▸ Work request: Go through the material and copy every line in which "will" appears.

---

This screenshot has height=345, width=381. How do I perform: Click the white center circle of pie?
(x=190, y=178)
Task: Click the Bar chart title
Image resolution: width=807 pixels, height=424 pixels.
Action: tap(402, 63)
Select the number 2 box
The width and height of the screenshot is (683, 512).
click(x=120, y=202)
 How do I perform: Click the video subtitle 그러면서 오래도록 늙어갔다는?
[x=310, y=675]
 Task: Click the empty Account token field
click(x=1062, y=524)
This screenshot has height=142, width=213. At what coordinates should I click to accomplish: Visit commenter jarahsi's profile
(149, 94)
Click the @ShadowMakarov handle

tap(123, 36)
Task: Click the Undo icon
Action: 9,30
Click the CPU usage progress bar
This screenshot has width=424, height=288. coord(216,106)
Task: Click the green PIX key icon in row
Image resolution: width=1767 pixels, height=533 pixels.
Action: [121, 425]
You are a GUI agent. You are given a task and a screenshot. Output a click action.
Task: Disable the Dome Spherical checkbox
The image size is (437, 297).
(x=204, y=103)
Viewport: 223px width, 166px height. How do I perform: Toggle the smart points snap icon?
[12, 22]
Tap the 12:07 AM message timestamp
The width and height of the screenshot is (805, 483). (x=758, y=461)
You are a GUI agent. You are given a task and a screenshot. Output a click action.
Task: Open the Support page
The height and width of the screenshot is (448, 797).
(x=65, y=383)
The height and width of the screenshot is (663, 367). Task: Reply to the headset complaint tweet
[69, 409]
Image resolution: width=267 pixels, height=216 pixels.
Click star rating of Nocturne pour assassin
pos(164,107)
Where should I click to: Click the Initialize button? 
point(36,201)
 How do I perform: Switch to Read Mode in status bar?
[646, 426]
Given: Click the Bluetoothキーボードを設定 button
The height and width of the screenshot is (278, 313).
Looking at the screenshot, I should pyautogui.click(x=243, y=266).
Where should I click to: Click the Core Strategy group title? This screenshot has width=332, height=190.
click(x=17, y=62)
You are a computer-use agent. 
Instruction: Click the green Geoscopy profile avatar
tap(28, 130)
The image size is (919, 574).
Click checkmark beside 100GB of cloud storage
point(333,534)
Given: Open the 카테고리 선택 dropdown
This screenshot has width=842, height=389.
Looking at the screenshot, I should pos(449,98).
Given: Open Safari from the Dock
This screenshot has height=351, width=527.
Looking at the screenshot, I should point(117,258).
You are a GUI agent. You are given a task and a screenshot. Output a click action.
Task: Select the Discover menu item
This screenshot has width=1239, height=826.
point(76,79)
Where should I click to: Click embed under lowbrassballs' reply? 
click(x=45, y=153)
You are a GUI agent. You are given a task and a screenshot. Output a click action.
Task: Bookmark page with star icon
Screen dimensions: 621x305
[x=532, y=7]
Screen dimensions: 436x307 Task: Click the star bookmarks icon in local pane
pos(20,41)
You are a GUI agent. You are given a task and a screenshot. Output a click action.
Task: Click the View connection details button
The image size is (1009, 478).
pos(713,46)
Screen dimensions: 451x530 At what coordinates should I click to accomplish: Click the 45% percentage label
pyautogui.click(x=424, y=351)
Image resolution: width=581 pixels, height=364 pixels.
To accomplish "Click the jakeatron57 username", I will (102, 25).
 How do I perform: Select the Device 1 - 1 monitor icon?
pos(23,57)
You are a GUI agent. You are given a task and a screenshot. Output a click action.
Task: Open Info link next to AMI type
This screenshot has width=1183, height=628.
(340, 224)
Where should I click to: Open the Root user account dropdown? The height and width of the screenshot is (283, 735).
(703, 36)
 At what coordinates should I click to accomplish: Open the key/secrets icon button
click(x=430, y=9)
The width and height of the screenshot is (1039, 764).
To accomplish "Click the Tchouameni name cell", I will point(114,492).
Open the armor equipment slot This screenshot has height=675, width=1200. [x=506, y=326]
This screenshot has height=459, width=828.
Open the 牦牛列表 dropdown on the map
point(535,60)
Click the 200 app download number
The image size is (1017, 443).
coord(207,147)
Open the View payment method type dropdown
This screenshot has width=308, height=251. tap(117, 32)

---

▸ Output for this exercise:
To accomplish "Click the jakeatron57 username", I will (102, 25).
To accomplish "Click the Tchouameni name cell", I will point(114,492).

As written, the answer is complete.